Improving Optical and Electrical Stabilities of Fluorine-Doped Tin Oxide Films in Sweat Solutions with O2 Addition in Plasma

Abstract Recently, the use of wearable smart devices has significantly increased; however, sweat can corrode the outer-layer films, thereby decreasing their transmittance, conductivity, and overall functionality. In this study, fluorine-doped tin oxide (FTO) films for wearable smart devices were prepared via magnetron sputtering. The effects and mechanism of O2 gas flow in plasma on the properties of the fabricated films were investigated.
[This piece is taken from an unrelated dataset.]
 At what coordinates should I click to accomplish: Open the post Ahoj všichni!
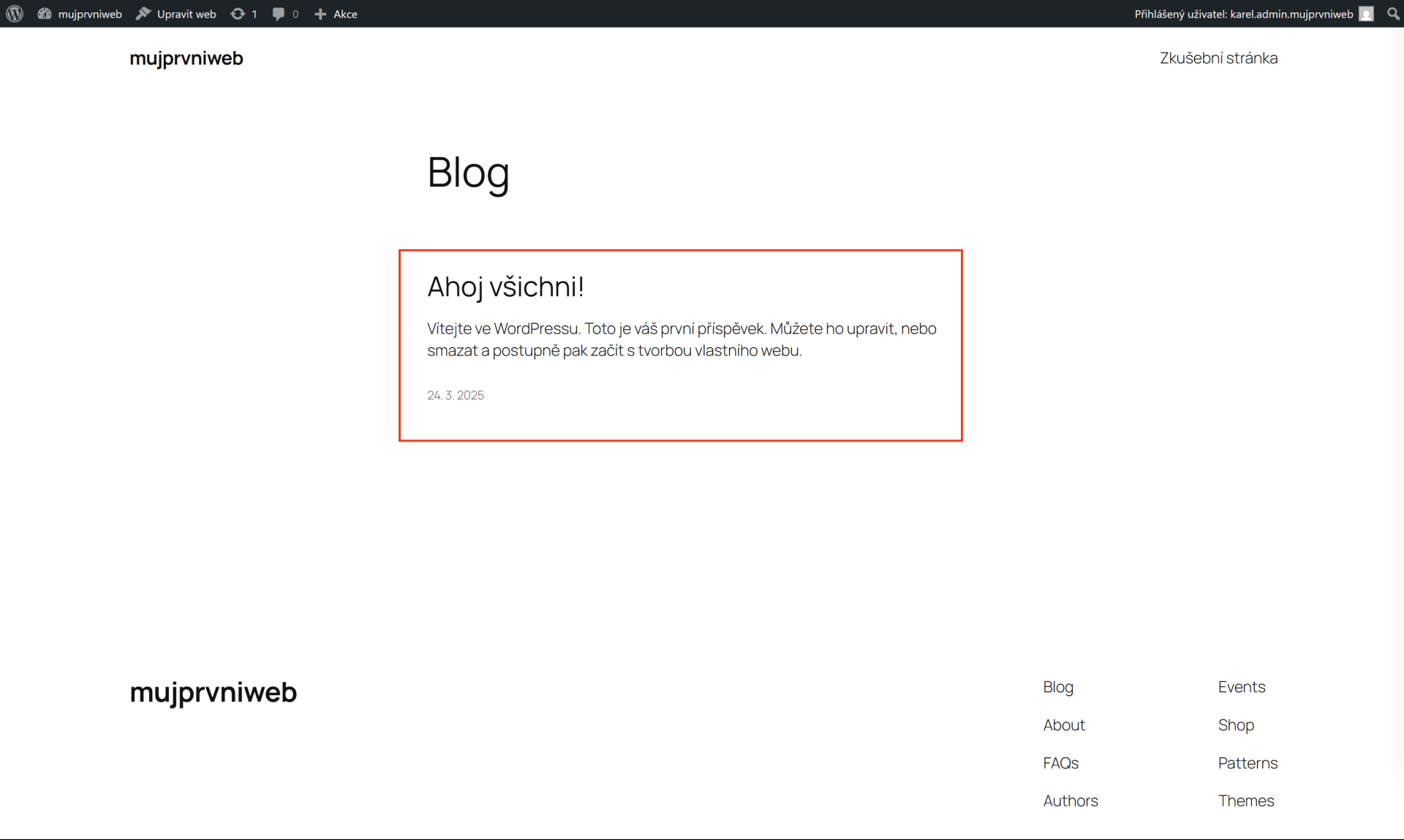[505, 287]
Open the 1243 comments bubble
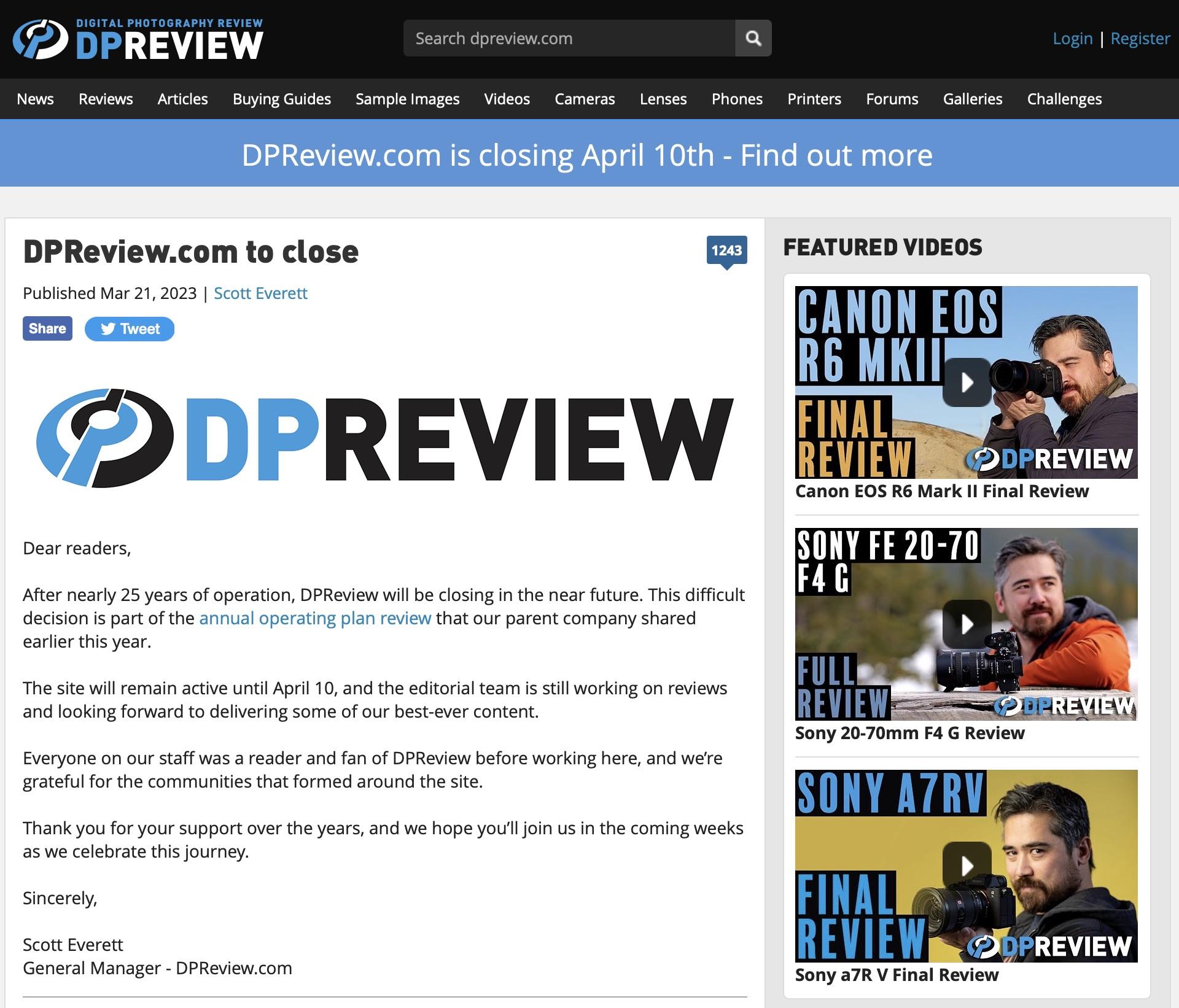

Minor changes were observed in the film morphologies, with the preferred orientations shifting from polar (101) to nonpolar (110) and standard positions. As the O2 flow rate increased from 0 to 2 sccm, the transmittance of the film within the visible spectrum increased from 83% to 89%, with sheet resistance values in the order of 102–106 Ω·sq–1. Following immersion in an acidic sweat solution, the film without O2 peeled off, whereas several corrosion pits were observed in the films with 1 or 2 sccm O2. Conversely, following immersion in an alkaline sweat solution, several pits were observed in the films without O2, while the other films exhibited excellent corrosion resistance. The transmittance of the films immersed in different solutions did not significantly differ. Notably, the sheet resistances of the films treated with 1 sccm O2 met the industrial requirement of 3000 Ω. Moreover, the coexistence of polar and nonpolar planes provided transparency and conductive stability to the FTO films treated with 1 sccm O2. Our study aimed to not only enhance the transmittance and sweat-corrosion resistance but maintain the conductivity of the outer screen layer of a wearable smart electronic device.